◆ **TEXTE FOURNI**
###
Je repars sur la route, heureux d’avoir une machine qui tourne à nouveau rond et boosté par cette bonne opération qui n’a pris qu’un peu plus d’une heure pour régler l’ensemble de mes problèmes. Je rejoins assez rapidement Deltebre qui se trouve au milieu d’un paysage de rizières qui ressemble à la Camargue. Je m’arrête à une fontaine où une bande d’enfants sont intrigués par mon vélo. Je leur propose de l’essayer, un d’entre eux accepte, puis un autre veut aussi qu’on le filme sur l’étrange machine. Contents de leurs images, ils ne me prêtent plus attention et je repars.

Rizière du delta de l’Ebre et vue sur le relief de Tortosa
Une villa du delta de l’Ebre

Après un long effort pour rejoindre le petit village de Poblenou, je repère un peu la zone pour voir où je pourrais m’installer. Au bout d’un chemin terminant sur la mer, un homme me demande si je ne suis pas passé par Barcelone il y a peu. Je lui réponds que oui et lui dis que j’étais sur place dimanche. Il me dit alors qu’il m’a vu passer depuis sa voiture dans l’agglomération, le long de la nationale qui mène à Barcelone. En me voyant à nouveau, il se dit que ce ne peut être que moi avec cet engin. L’homme est un grand sportif qui a par le passé terminé plusieurs irons man mais qui a maintenant arrêté suite à une blessure. Il me dit que je pourrais effectivement dormir sur la plage, mais que je devrais faire attention aux moustiques.

Je retourne à Poblenou où j’ai remarqué en passant une sorte de fête du village. Il se trouve qu’une arène est installée où un taureau au centre se fait provoquer par des hommes qui tentent de l’attirer par de grands mouvements de bras, cris et tissus rouges. J’observe la scène, après avoir mangé en grande quantité dans un stand faisant un barbecue géant avec toutes sortes de pièces de viandes accompagnées de légumes grillés.
###
◆ **LIGNES**
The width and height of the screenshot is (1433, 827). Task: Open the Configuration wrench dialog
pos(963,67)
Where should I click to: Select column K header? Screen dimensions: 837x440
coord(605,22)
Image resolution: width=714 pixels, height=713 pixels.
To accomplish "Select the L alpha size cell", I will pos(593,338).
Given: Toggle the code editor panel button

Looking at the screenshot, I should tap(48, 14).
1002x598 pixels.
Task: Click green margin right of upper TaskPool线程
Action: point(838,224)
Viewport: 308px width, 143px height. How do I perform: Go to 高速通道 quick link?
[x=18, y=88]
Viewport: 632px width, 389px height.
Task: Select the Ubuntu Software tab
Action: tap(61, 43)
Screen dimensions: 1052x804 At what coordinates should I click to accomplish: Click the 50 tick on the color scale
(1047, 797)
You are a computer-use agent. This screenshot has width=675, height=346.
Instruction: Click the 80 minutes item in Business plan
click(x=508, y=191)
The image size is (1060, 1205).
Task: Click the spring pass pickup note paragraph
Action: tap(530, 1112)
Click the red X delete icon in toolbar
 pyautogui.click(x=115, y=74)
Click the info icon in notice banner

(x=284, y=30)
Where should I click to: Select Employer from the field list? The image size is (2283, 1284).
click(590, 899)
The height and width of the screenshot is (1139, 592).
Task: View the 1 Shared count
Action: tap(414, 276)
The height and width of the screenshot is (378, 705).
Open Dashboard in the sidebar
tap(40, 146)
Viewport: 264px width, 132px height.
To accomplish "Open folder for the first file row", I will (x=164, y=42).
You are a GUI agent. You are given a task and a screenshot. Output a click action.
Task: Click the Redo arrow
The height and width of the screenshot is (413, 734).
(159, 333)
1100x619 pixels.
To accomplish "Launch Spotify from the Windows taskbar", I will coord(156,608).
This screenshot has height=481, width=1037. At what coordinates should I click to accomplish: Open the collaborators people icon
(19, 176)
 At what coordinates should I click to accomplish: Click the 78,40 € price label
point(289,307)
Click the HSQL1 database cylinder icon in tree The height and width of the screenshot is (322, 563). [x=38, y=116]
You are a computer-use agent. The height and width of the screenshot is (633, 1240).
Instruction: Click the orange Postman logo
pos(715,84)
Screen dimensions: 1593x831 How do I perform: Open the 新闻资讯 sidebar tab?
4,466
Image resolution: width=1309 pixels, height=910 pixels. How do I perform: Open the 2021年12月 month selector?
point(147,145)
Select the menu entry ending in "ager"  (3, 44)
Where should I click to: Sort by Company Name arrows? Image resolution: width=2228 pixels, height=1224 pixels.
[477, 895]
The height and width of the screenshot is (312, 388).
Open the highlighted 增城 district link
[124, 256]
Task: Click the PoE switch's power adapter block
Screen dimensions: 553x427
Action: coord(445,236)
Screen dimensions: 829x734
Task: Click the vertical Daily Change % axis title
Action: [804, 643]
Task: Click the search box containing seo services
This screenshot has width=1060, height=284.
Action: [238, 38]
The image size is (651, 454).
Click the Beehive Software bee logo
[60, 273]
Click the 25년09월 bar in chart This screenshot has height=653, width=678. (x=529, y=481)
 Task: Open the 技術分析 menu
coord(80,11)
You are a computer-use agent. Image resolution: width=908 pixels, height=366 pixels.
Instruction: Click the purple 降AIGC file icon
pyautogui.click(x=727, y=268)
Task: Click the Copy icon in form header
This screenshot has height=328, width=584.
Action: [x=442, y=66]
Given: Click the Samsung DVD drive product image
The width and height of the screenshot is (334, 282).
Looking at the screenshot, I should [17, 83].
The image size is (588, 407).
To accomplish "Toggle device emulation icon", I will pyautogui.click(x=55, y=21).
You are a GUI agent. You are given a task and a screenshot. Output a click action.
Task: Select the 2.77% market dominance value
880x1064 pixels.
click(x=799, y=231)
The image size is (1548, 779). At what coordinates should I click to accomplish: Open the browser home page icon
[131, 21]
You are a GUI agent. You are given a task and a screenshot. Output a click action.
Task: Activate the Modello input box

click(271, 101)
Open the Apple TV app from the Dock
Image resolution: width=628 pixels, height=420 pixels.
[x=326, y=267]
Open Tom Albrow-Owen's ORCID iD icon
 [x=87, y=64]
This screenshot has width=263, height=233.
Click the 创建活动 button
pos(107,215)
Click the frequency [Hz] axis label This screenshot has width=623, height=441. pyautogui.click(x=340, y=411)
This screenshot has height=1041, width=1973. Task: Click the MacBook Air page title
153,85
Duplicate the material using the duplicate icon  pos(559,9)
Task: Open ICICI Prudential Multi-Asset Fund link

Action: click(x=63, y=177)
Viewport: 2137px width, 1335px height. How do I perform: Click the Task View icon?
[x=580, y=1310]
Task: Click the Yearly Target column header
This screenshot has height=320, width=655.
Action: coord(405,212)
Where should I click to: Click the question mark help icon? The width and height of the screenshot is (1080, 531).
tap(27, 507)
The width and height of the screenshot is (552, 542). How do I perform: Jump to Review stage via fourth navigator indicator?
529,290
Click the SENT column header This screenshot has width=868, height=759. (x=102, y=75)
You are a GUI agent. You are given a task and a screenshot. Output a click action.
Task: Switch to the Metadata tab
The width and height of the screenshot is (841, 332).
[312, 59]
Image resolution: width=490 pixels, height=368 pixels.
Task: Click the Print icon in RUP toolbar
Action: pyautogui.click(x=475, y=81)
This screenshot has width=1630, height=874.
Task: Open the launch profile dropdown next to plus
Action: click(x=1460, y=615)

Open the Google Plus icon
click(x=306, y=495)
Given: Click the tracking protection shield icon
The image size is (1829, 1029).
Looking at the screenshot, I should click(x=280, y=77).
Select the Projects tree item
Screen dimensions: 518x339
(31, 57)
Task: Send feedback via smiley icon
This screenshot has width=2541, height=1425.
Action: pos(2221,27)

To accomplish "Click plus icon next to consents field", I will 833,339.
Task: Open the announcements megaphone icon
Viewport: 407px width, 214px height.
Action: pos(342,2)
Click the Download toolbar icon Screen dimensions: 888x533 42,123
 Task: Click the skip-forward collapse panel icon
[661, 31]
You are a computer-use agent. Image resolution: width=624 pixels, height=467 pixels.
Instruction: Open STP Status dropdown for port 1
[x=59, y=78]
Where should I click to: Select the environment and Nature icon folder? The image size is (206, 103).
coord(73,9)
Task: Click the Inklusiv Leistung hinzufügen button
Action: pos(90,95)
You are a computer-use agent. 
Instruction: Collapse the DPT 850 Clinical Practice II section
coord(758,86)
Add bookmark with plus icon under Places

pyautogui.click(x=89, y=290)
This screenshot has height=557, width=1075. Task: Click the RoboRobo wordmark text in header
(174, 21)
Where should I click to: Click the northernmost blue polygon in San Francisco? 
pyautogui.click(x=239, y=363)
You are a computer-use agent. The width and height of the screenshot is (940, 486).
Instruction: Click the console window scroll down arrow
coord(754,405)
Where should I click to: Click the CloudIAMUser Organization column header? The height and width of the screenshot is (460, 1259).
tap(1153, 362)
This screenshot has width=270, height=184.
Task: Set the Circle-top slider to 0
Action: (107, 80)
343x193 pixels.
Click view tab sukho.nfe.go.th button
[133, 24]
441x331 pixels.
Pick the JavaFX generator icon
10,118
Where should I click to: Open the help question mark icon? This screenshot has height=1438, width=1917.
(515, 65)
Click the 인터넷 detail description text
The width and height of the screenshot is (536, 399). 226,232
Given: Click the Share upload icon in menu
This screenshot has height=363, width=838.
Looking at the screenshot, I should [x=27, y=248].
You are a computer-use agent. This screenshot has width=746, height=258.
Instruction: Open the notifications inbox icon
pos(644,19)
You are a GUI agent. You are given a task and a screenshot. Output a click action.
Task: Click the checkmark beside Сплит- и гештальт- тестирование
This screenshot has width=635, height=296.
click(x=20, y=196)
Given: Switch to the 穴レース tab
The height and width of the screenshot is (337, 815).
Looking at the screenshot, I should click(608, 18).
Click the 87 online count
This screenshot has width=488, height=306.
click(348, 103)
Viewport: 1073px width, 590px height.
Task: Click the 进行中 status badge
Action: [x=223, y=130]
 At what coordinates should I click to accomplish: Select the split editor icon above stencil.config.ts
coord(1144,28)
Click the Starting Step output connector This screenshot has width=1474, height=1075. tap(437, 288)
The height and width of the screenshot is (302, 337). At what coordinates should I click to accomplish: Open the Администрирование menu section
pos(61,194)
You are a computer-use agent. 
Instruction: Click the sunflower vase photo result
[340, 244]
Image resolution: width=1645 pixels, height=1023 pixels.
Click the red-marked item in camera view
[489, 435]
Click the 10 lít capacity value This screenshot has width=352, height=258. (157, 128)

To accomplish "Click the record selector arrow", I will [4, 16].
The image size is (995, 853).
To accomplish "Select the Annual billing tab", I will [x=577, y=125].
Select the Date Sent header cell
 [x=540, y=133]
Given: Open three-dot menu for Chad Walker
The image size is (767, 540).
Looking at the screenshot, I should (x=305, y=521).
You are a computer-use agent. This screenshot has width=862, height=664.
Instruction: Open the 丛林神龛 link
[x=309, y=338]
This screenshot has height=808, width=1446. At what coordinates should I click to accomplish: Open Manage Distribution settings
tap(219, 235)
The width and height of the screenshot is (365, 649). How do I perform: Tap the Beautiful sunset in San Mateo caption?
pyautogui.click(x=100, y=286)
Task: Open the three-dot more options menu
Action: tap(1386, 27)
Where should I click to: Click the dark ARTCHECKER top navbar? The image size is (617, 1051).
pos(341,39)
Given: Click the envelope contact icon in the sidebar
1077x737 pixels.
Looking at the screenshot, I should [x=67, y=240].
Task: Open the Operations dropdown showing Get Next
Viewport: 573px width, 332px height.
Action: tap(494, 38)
###
◆ **CONSIGNE A**
Recopiez mot pour mot le passage du récit de voyage qui va de « Je retourne à » à « de légumes grillés. ».
◆ **CONSIGNE B**
Reprenez le récit de voyage à partir de l'endroit où il s'interrompt.
Vous n'avez pas besoin de la liste.

◆ **RÉPONSE A**
Je retourne à Poblenou où j’ai remarqué en passant une sorte de fête du village. Il se trouve qu’une arène est installée où un taureau au centre se fait provoquer par des hommes qui tentent de l’attirer par de grands mouvements de bras, cris et tissus rouges. J’observe la scène, après avoir mangé en grande quantité dans un stand faisant un barbecue géant avec toutes sortes de pièces de viandes accompagnées de légumes grillés.

◆ **RÉPONSE B**
Je me mets en route pour rejoindre la plage en traversant une partie très marécageuse, constituant une réserve naturelle. Je croise beaucoup de voitures allant dans l’autre sens, l’endroit semble bien fréquenté. Arrivé sur la plage, je constate que la zone, effectivement semblable aux plages de Montpellier, est très fréquentée et il est évidemment interdit de camper. Je me trouve un endroit qui n’a pas l’air trop visible, mais la zone est globalement assez ouverte et n’offre que peu de relief pour se cacher. Je m’assois sur la plage en me disant que je m’installerai à cet endroit. Le soleil approche doucement l’horizon, une bonne brise souffle sur la plage et au loin se trouvent des nuages noirs et menaçants du côté de Tarragona. Je me dis que cette nuit commence à me rappeler sérieusement ma nuit sur la plage à côté d’Agde.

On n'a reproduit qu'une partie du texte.